In this study, we developed a CTS/GEL/PVA ternary film integrated with Duchesnea indica extract (DIE) and investigated the effects of different DIE concentrations on mechanical and antimicrobial properties of the film, as well as its prospective applications for active food packaging. Furthermore, the developed film was applied to strawberries with different coating times (thickness) and the antimicrobial effect on S. aureus, a foodborne pathogen, was investigated during storage at room temperature.

2. Materials and Methods

2.1. Materials

Whole plants of dried Duchesnea indica and strawberries were purchased from a local market in Jeonju, Korea. Chitosan (low molecular weight, 75–85% deacetylated), gelatin (cold water fish skin), poly(vinyl alcohol) (MW 89,000–98,000), acetic acid (glacial 100%), dimethyl sulfoxide (DMSO) and ethanol were supplied by Sigma-Aldrich (St. Louis, MO, USA). Mueller–Hinton broth (MHB), brain–heart infusion broth (BHIB), and tryptic soy broth (TSB) were obtained from Becton Dickinson (Sparks, MD, USA). Baired–Parker agar (BPA) was acquired from Microgiene (Suwon, Gyeonggi-do, Korea). Bacterial strains used in this study were Bacillus cereus (ATCC 14579), Salmonella enteritidis (ATCC 13076), Escherichia coli (ATCC 10536), Staphylococcus aureus (ATCC 25923), and Listeria monocytogenes (ATCC19115).
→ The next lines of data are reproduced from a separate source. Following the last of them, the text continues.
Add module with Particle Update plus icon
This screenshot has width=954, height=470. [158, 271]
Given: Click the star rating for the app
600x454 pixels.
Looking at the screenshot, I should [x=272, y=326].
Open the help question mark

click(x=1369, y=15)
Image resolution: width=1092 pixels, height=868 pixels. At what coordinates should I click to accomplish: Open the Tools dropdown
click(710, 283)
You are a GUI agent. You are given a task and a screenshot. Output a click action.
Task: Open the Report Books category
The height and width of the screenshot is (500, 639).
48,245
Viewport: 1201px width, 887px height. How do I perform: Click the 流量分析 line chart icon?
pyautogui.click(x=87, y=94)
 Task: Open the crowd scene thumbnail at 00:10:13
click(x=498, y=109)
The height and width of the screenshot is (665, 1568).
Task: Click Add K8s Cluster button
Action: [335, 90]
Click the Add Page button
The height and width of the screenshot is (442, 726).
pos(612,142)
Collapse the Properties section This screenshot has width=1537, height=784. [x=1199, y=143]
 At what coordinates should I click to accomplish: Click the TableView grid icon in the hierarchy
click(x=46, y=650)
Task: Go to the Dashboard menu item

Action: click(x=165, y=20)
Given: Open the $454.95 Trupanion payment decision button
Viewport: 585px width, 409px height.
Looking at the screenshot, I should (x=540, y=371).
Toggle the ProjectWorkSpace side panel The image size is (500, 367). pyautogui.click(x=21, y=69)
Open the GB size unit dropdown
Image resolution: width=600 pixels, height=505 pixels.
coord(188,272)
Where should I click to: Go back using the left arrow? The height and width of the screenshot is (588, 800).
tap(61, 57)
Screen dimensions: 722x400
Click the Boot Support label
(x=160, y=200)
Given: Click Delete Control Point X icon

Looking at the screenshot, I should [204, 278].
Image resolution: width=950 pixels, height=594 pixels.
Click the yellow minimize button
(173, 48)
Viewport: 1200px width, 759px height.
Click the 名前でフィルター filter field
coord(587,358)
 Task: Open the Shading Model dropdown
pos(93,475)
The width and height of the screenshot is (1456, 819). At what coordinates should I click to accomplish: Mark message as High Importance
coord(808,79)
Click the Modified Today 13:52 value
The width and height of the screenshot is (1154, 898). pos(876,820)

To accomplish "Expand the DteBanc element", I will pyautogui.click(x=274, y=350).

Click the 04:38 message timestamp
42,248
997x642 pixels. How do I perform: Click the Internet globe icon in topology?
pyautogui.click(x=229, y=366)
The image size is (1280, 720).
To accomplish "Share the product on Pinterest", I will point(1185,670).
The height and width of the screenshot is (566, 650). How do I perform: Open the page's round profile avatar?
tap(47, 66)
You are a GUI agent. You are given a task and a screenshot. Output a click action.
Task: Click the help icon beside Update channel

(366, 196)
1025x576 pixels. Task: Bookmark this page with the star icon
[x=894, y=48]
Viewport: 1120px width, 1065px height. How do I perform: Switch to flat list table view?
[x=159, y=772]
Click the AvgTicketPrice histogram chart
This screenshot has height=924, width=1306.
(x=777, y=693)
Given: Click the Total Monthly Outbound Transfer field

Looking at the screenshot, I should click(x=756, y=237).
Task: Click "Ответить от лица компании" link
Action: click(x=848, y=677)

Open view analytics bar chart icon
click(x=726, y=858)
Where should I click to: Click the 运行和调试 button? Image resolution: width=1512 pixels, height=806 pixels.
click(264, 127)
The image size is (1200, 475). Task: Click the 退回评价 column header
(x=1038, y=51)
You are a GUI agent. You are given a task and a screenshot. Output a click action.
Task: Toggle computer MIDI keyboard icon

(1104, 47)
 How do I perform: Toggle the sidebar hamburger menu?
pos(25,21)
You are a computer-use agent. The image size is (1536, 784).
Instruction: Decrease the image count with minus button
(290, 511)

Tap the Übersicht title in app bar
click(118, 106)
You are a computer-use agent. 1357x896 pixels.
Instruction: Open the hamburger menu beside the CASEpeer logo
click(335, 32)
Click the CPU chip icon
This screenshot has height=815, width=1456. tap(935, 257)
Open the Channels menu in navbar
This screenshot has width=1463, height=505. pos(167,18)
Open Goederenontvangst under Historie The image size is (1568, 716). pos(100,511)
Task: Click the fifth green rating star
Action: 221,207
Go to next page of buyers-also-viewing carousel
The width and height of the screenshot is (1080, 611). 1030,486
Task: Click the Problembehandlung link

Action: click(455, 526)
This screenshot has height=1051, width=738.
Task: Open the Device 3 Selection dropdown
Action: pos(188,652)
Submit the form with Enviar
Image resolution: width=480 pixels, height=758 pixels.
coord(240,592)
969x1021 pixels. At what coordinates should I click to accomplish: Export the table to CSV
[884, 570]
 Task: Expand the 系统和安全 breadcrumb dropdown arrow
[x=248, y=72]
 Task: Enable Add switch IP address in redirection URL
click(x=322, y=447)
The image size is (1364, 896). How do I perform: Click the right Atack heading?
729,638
2.2. Preparation of Duchesnea Indica Extract

To prepare Duchesnea indica extract, dried samples were grounded into a powder using a blender. Thirty grams of the powder with 600 mL of 100% ethanol solution was kept for 3 days at 35 °C in a shaking incubator. After extraction, the sample was filtered through filter paper (Whatman No. 1). All extracts obtained by repeating the steps from extraction to filtration three times were concentrated using a rotary evaporator (IKA RV-10, Germany) at 40 °C. The extracts were then weighed, dissolved in DMSO, and stored at −20 °C.

2.3. Preparation of Films

Films were produced by means of a casting method [3,11]. Chitosan solution (3% w/v) was prepared by dissolving chitosan in 1% acetic acid with stirring overnight at room temperature. Gelatin solution (3% w/v) was prepared by dissolving gelatin in distilled water with stirring at 50 °C for 1 h. Poly(vinyl alcohol) solution (5% w/v) was prepared by dissolving PVA in distilled water with stirring at 90 °C for 2 h. Each solution of CTS, GEL, and PVA was mixed in a 1:1:1 mass ratio and stirred at room temperature for 1 h. Two different concentrations of DIE (6.25 and 25 mg/mL in DMSO) were added using the same amounts to 5% (v/w) of the CTS/GEL/PVA (CGP) solution and stirred at room temperature for 1 h. Films added with 6.25 and 25 mg/mL extracts were named CGPD1 and CGPD2, respectively. As a control, CGP was added with DMSO instead of DIE. Finally, 20 g of the mixtures were casted into petri dishes and dried in an oven at 40 °C for 24 h. The dried films were carefully peeled off and stored at 25 °C, 50% RH until further analysis.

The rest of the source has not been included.